Collected data entries:
______

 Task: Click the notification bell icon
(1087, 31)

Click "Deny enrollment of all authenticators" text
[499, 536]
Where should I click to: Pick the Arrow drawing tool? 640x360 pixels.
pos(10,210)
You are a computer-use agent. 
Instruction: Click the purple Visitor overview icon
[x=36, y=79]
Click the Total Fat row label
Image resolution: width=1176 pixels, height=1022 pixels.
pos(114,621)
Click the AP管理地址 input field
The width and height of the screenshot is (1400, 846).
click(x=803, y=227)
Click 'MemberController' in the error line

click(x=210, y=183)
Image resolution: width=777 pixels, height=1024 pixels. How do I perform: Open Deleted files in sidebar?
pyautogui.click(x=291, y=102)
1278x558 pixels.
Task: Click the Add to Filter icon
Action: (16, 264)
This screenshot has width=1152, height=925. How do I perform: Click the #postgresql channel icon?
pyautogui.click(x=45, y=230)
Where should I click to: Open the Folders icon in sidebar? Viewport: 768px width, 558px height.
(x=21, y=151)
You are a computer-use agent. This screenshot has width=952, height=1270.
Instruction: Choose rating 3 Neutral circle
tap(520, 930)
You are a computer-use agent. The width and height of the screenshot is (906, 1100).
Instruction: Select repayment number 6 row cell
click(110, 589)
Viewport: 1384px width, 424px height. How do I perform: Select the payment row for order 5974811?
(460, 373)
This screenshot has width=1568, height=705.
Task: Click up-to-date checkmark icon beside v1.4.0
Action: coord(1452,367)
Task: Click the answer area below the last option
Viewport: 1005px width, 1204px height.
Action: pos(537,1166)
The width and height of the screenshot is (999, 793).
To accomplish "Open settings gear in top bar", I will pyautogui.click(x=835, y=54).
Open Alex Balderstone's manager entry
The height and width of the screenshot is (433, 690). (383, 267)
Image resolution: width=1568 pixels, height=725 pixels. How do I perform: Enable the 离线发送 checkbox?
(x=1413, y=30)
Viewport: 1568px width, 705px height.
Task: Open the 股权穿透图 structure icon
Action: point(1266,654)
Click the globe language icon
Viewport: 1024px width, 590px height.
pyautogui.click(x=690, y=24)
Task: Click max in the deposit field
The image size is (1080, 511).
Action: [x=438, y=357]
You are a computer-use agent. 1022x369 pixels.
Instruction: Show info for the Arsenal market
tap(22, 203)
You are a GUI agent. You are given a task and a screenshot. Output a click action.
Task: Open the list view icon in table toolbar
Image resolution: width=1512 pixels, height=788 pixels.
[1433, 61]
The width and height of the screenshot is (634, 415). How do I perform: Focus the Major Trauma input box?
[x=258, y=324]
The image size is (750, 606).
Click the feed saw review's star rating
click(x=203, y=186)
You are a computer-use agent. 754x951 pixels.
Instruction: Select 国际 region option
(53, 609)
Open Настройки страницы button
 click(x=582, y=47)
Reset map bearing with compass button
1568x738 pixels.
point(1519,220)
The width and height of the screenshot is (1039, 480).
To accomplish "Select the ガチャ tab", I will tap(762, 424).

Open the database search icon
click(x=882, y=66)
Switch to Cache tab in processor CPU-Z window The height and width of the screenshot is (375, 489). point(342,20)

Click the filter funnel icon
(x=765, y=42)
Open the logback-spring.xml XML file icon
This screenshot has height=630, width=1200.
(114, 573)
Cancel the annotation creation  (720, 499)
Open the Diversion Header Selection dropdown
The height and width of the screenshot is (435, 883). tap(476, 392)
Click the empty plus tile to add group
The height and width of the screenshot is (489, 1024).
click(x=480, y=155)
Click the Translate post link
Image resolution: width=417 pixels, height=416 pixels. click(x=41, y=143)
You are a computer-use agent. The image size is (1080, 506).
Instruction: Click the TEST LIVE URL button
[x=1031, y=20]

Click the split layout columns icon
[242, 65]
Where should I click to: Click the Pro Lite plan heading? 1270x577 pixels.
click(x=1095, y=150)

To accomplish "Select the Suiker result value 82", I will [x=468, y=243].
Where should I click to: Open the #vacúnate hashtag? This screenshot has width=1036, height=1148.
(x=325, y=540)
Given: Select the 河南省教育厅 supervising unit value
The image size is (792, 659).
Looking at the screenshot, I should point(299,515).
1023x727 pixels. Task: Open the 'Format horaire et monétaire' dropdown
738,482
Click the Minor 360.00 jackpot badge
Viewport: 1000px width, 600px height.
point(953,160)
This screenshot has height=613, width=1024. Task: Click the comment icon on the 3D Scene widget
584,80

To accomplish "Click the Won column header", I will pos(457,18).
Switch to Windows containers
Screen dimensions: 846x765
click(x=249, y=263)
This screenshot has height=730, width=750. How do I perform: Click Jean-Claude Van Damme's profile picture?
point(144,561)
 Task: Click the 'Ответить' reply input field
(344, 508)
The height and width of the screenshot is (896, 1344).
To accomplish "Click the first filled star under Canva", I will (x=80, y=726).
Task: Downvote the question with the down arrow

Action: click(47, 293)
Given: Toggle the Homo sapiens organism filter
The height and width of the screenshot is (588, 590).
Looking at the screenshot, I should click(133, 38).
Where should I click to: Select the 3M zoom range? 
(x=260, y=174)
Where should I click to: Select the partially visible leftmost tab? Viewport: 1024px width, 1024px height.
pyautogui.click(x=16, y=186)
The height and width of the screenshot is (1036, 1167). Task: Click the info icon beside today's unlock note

______

Exact copies of every record are required, so retype them in full.

 Task: Click the notification bell icon
(1087, 31)

Click "Deny enrollment of all authenticators" text
[499, 536]
Where should I click to: Pick the Arrow drawing tool? 640x360 pixels.
pos(10,210)
You are a computer-use agent. 
Instruction: Click the purple Visitor overview icon
[x=36, y=79]
Click the Total Fat row label
Image resolution: width=1176 pixels, height=1022 pixels.
pos(114,621)
Click the AP管理地址 input field
The width and height of the screenshot is (1400, 846).
click(x=803, y=227)
Click 'MemberController' in the error line

click(x=210, y=183)
Image resolution: width=777 pixels, height=1024 pixels. How do I perform: Open Deleted files in sidebar?
pyautogui.click(x=291, y=102)
1278x558 pixels.
Task: Click the Add to Filter icon
Action: (16, 264)
This screenshot has width=1152, height=925. How do I perform: Click the #postgresql channel icon?
pyautogui.click(x=45, y=230)
Where should I click to: Open the Folders icon in sidebar? Viewport: 768px width, 558px height.
(x=21, y=151)
You are a computer-use agent. This screenshot has width=952, height=1270.
Instruction: Choose rating 3 Neutral circle
tap(520, 930)
You are a computer-use agent. The width and height of the screenshot is (906, 1100).
Instruction: Select repayment number 6 row cell
click(110, 589)
Viewport: 1384px width, 424px height. How do I perform: Select the payment row for order 5974811?
(460, 373)
This screenshot has width=1568, height=705.
Task: Click up-to-date checkmark icon beside v1.4.0
Action: coord(1452,367)
Task: Click the answer area below the last option
Viewport: 1005px width, 1204px height.
Action: pos(537,1166)
The width and height of the screenshot is (999, 793).
To accomplish "Open settings gear in top bar", I will pyautogui.click(x=835, y=54).
Open Alex Balderstone's manager entry
The height and width of the screenshot is (433, 690). (383, 267)
Image resolution: width=1568 pixels, height=725 pixels. How do I perform: Enable the 离线发送 checkbox?
(x=1413, y=30)
Viewport: 1568px width, 705px height.
Task: Open the 股权穿透图 structure icon
Action: point(1266,654)
Click the globe language icon
Viewport: 1024px width, 590px height.
pyautogui.click(x=690, y=24)
Task: Click max in the deposit field
The image size is (1080, 511).
Action: [x=438, y=357]
You are a computer-use agent. 1022x369 pixels.
Instruction: Show info for the Arsenal market
tap(22, 203)
You are a GUI agent. You are given a task and a screenshot. Output a click action.
Task: Open the list view icon in table toolbar
Image resolution: width=1512 pixels, height=788 pixels.
[1433, 61]
The width and height of the screenshot is (634, 415). How do I perform: Focus the Major Trauma input box?
[x=258, y=324]
The image size is (750, 606).
Click the feed saw review's star rating
click(x=203, y=186)
You are a computer-use agent. 754x951 pixels.
Instruction: Select 国际 region option
(53, 609)
Open Настройки страницы button
 click(x=582, y=47)
Reset map bearing with compass button
1568x738 pixels.
point(1519,220)
The width and height of the screenshot is (1039, 480).
To accomplish "Select the ガチャ tab", I will tap(762, 424).

Open the database search icon
click(x=882, y=66)
Switch to Cache tab in processor CPU-Z window The height and width of the screenshot is (375, 489). point(342,20)

Click the filter funnel icon
(x=765, y=42)
Open the logback-spring.xml XML file icon
This screenshot has height=630, width=1200.
(114, 573)
Cancel the annotation creation  (720, 499)
Open the Diversion Header Selection dropdown
The height and width of the screenshot is (435, 883). tap(476, 392)
Click the empty plus tile to add group
The height and width of the screenshot is (489, 1024).
click(x=480, y=155)
Click the Translate post link
Image resolution: width=417 pixels, height=416 pixels. click(x=41, y=143)
You are a computer-use agent. The image size is (1080, 506).
Instruction: Click the TEST LIVE URL button
[x=1031, y=20]

Click the split layout columns icon
[242, 65]
Where should I click to: Click the Pro Lite plan heading? 1270x577 pixels.
click(x=1095, y=150)

To accomplish "Select the Suiker result value 82", I will [x=468, y=243].
Where should I click to: Open the #vacúnate hashtag? This screenshot has width=1036, height=1148.
(x=325, y=540)
Given: Select the 河南省教育厅 supervising unit value
The image size is (792, 659).
Looking at the screenshot, I should point(299,515).
1023x727 pixels. Task: Open the 'Format horaire et monétaire' dropdown
738,482
Click the Minor 360.00 jackpot badge
Viewport: 1000px width, 600px height.
point(953,160)
This screenshot has height=613, width=1024. Task: Click the comment icon on the 3D Scene widget
584,80

To accomplish "Click the Won column header", I will pos(457,18).
Switch to Windows containers
Screen dimensions: 846x765
click(x=249, y=263)
This screenshot has height=730, width=750. How do I perform: Click Jean-Claude Van Damme's profile picture?
point(144,561)
 Task: Click the 'Ответить' reply input field
(344, 508)
The height and width of the screenshot is (896, 1344).
To accomplish "Click the first filled star under Canva", I will (x=80, y=726).
Task: Downvote the question with the down arrow

Action: click(47, 293)
Given: Toggle the Homo sapiens organism filter
The height and width of the screenshot is (588, 590).
Looking at the screenshot, I should click(133, 38).
Where should I click to: Select the 3M zoom range? 
(x=260, y=174)
Where should I click to: Select the partially visible leftmost tab? Viewport: 1024px width, 1024px height.
pyautogui.click(x=16, y=186)
The height and width of the screenshot is (1036, 1167). Task: Click the info icon beside today's unlock note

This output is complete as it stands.